◆ **Material supplied**
*** Begin section ***
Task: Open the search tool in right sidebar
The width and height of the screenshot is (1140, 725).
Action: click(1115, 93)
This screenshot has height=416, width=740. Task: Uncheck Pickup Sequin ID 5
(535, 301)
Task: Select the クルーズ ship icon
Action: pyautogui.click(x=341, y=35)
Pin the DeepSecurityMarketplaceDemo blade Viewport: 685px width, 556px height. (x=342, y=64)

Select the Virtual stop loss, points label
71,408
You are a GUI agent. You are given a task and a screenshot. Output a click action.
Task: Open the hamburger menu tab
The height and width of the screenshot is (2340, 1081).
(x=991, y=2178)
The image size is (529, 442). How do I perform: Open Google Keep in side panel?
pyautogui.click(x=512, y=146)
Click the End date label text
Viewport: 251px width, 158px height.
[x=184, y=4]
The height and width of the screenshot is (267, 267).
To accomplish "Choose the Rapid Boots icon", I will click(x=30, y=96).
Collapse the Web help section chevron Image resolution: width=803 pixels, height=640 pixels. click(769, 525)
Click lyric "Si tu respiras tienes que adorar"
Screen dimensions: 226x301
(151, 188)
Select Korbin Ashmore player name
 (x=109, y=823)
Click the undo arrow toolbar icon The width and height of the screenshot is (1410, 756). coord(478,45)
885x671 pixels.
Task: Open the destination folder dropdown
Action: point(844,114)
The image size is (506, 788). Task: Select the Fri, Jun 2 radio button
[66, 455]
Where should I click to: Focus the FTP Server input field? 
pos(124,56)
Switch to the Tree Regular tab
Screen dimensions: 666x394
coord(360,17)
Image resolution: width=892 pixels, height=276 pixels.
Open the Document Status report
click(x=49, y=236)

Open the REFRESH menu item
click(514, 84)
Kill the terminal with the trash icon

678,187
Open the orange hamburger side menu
*** End section ***
◆ **What you are asked to do**
When a line in the records above holds "resolution", that line is to be reported.

◆ **Exercise answer**
Collapse the Web help section chevron Image resolution: width=803 pixels, height=640 pixels. click(769, 525)
Image resolution: width=892 pixels, height=276 pixels.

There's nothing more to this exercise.